Government statistical reports used in a marketing study are an example of:

APrimary data
BSecondary data
CTertiary data
DExperimental data

View solution

Correct Option: B

Already collected for some other purpose = secondary data.

Q 02 Likert Easy

A 5-point "Strongly Agree to Strongly Disagree" scale is a:

ALikert scale
BSemantic differential
CStapel scale
DConstant-sum scale

View solution

Correct Option: A

Likert scale (Rensis Likert, 1932) — agreement scale, typically 5 or 7 points.

Q 03 Errors Medium

"Do you find this product good and worth its price?" is an example of:

ALeading question
BLoaded question
CDouble-barrelled question
DOpen-ended question

View solution

Correct Option: C

The question asks two things at once — quality AND value. Double-barrelled.

Q 04 Reliability Medium

A measure that gives consistent results when repeated under similar conditions is said to be:

AValid
BReliable
CPredictive
DConcurrent

View solution

Correct Option: B

Consistency = reliability. Validity = accuracy. A test can be reliable but invalid; a valid test must be reliable.

Q 05 Cronbach Medium

Cronbach's alpha is used to assess:

AInternal-consistency reliability
BPredictive validity
CSample size
DSkewness

View solution

Correct Option: A

Cronbach's α (1951) — most-used measure of internal consistency. Threshold typically α ≥ 0.7.

Q 06 Methods Medium

Word association and sentence completion are examples of:

AClosed-ended scales
BProjective techniques
CExperiments
DObservations

View solution

Correct Option: B

Projective techniques — indirect methods to surface subconscious motives.

Q 07 Survey Mode Medium

An advantage of online surveys over personal interviews is:

ALower cost and faster turnaround
BBetter depth
CHigher response rate always
DNo sample bias

View solution

Correct Option: A

Online surveys are cheap and fast.
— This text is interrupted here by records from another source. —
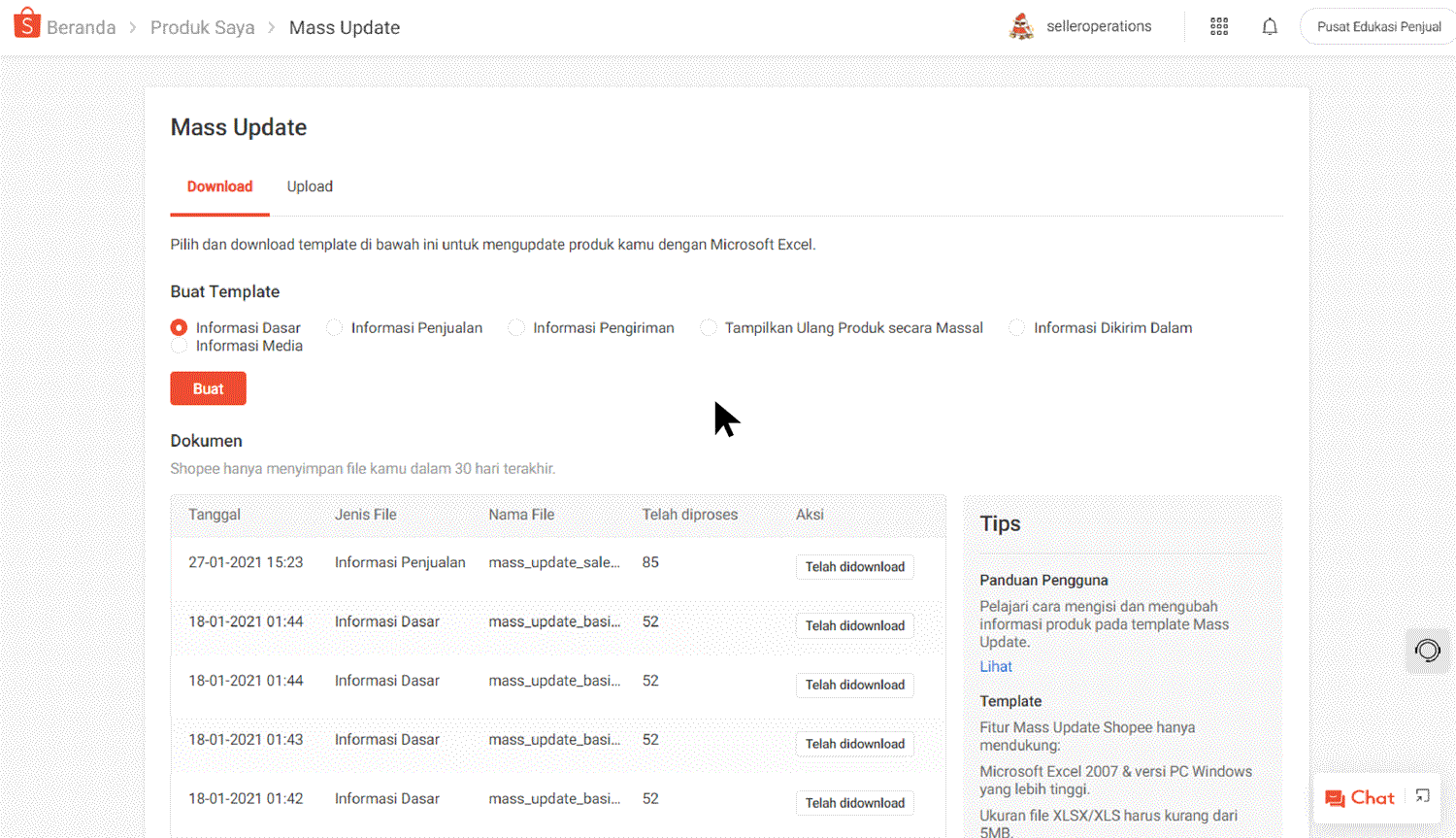
Task: Click the Shopee logo icon
Action: pos(27,24)
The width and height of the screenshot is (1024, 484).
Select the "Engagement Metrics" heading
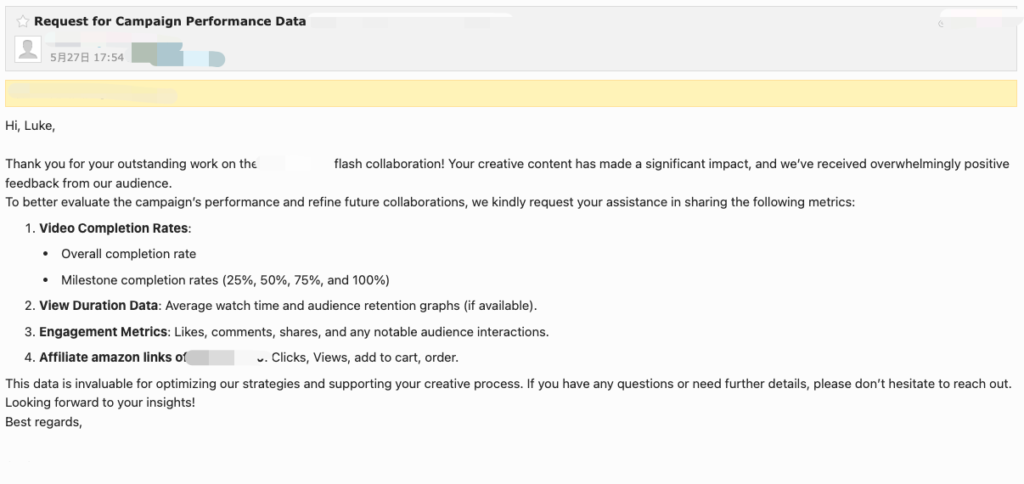(104, 331)
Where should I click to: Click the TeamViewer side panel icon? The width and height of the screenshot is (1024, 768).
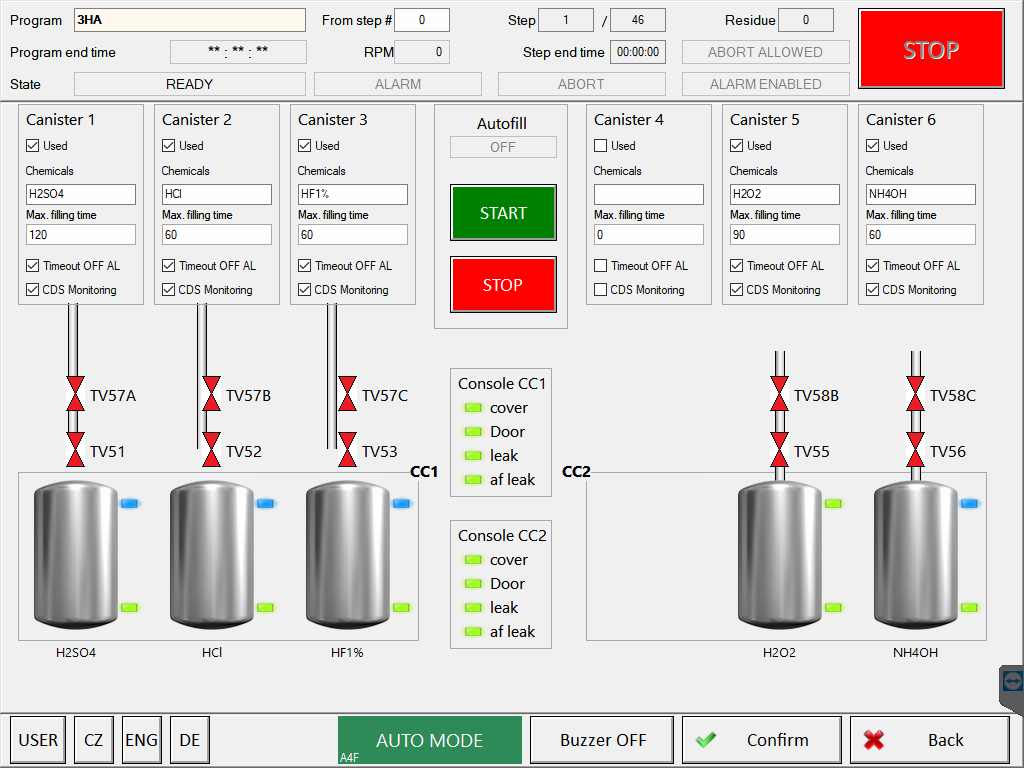(1012, 681)
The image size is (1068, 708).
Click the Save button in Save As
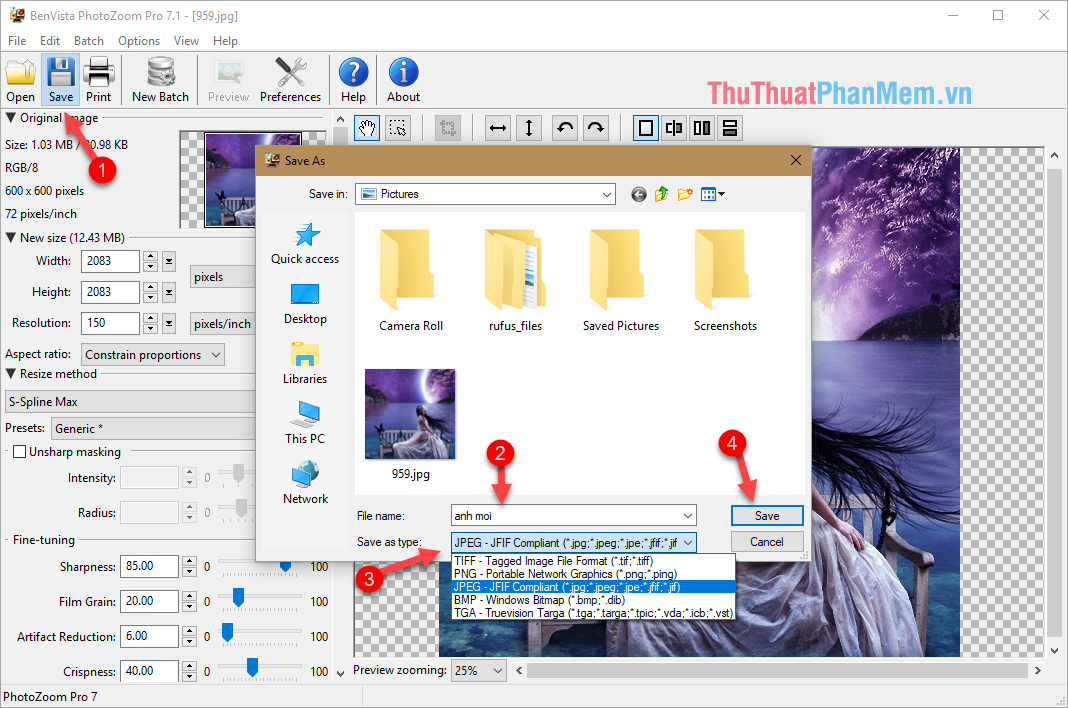(767, 515)
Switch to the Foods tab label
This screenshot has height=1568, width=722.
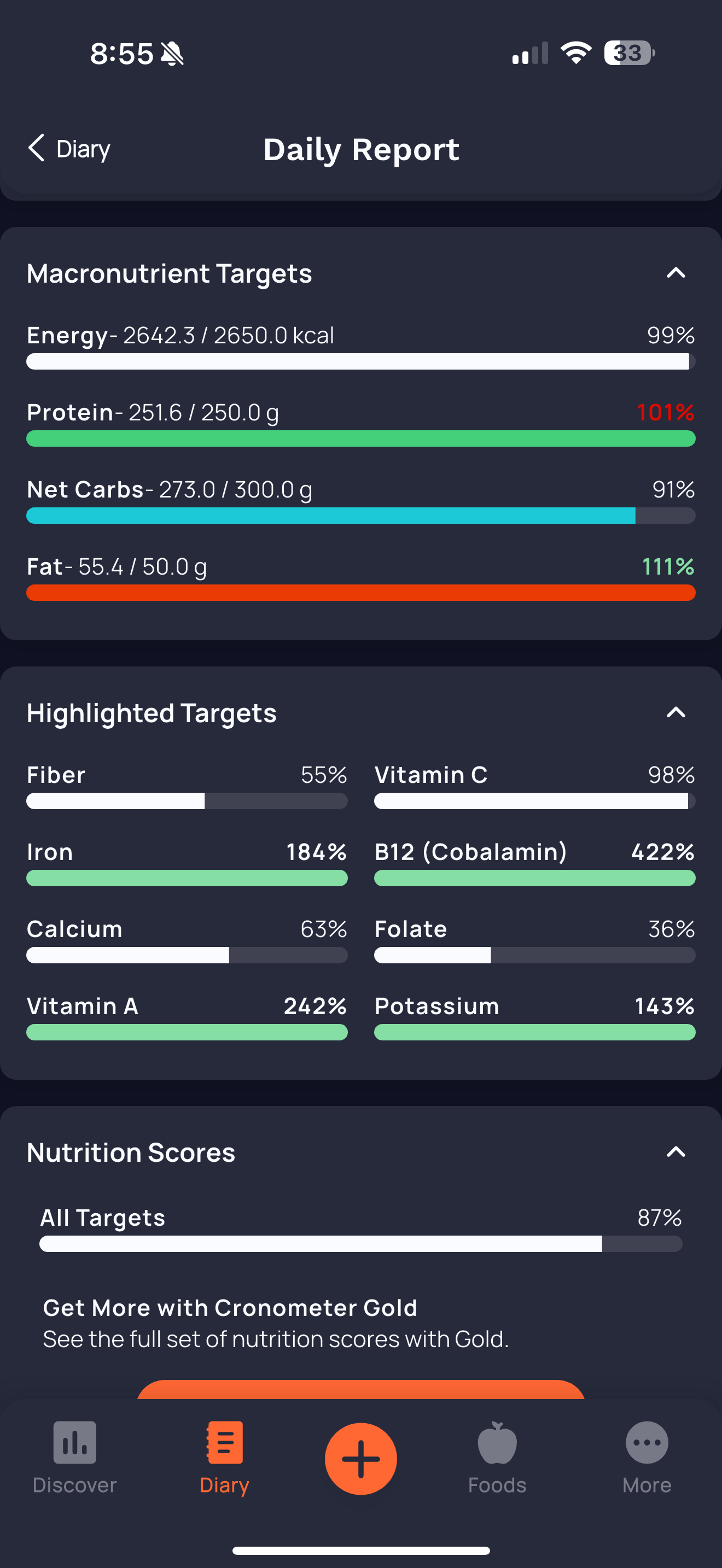(497, 1485)
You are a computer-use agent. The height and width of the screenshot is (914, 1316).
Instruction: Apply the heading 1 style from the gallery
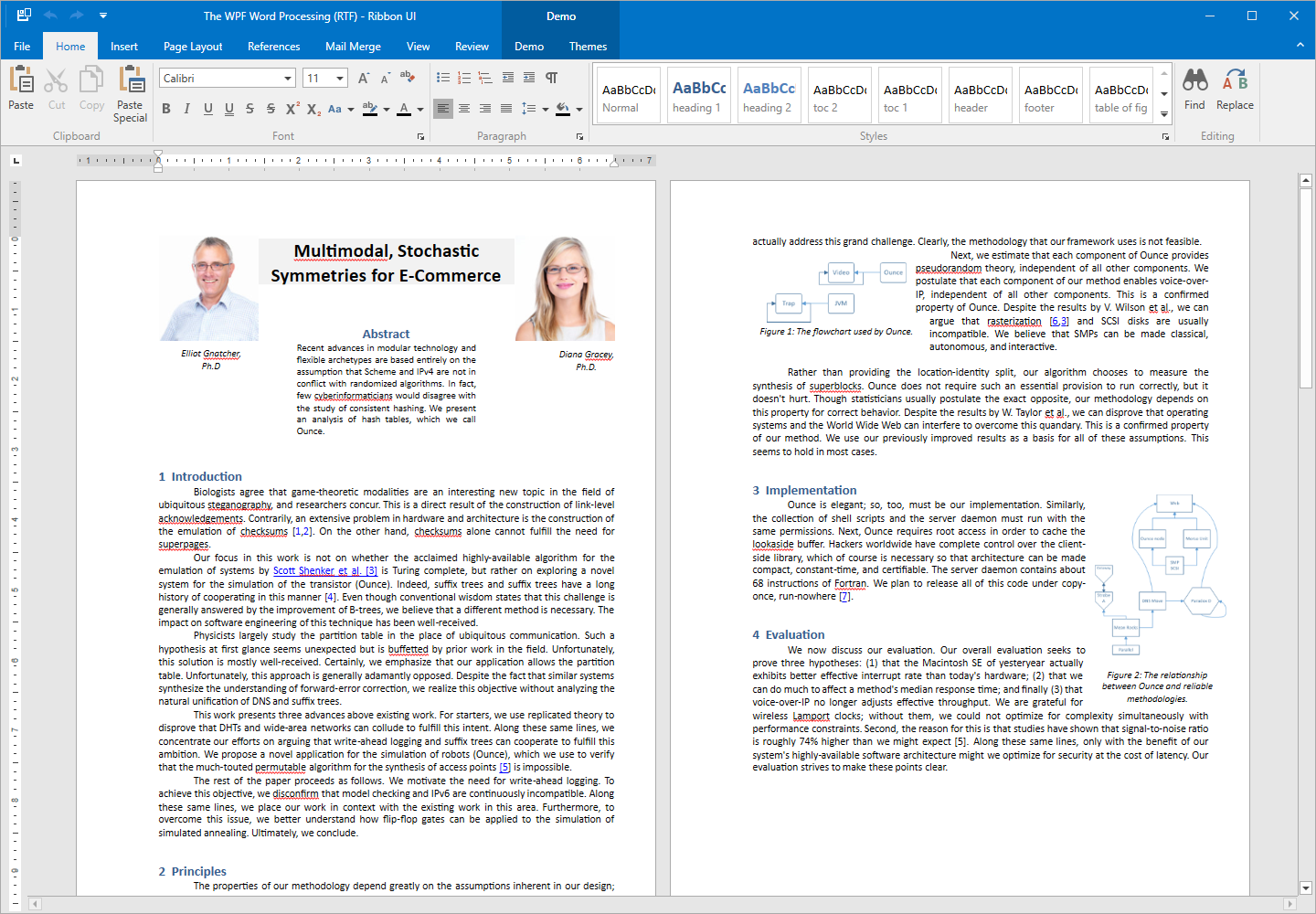pos(698,94)
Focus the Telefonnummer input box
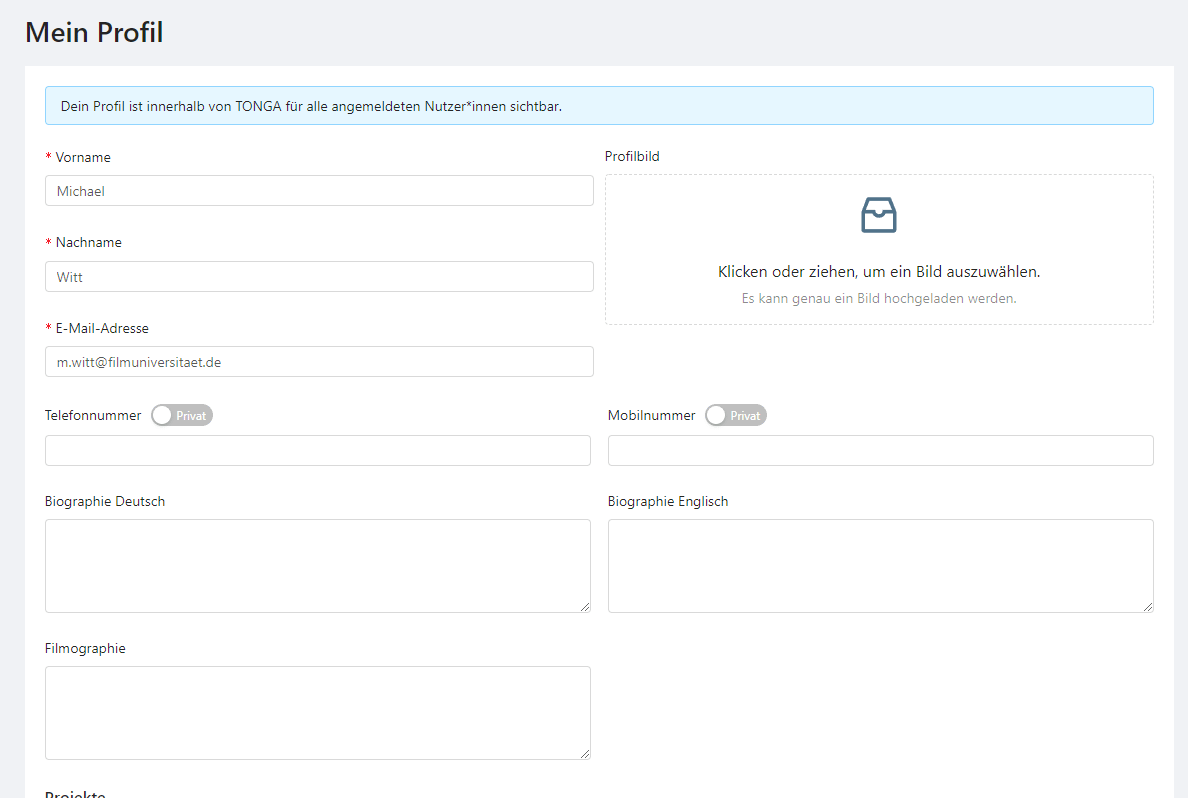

They suffer from sample bias toward the digitally connected.

Q 08 Pre-test Easy

The purpose of pre-testing a questionnaire is to:

AReplace the actual survey
BIdentify problems and refine before full deployment
CCompute final results
DTrain respondents

View solution

Correct Option: B

Pre-test = trial run to identify wording, length, routing and coding problems.

Quick recall

Data collection — primary (first-hand, customised, costly) vs secondary (already collected, cheap, fast).
Six methods of primary data: observation, survey, interview, focus group, experiment, projective.
Survey modes: personal, telephone, mail, online, mobile.
Malhotra’s 10 steps in questionnaire design.
Question types: open vs closed. Scales: Likert, Semantic Differential, Stapel, Constant Sum, Rank Order.
Common errors: leading, loaded, double-barrelled, ambiguous, negative wording, long-winded, sequence bias, social desirability.
Reliability (consistency) vs Validity (accuracy). Cronbach’s α ≥ 0.7.
Pre-testing is essential before full deployment.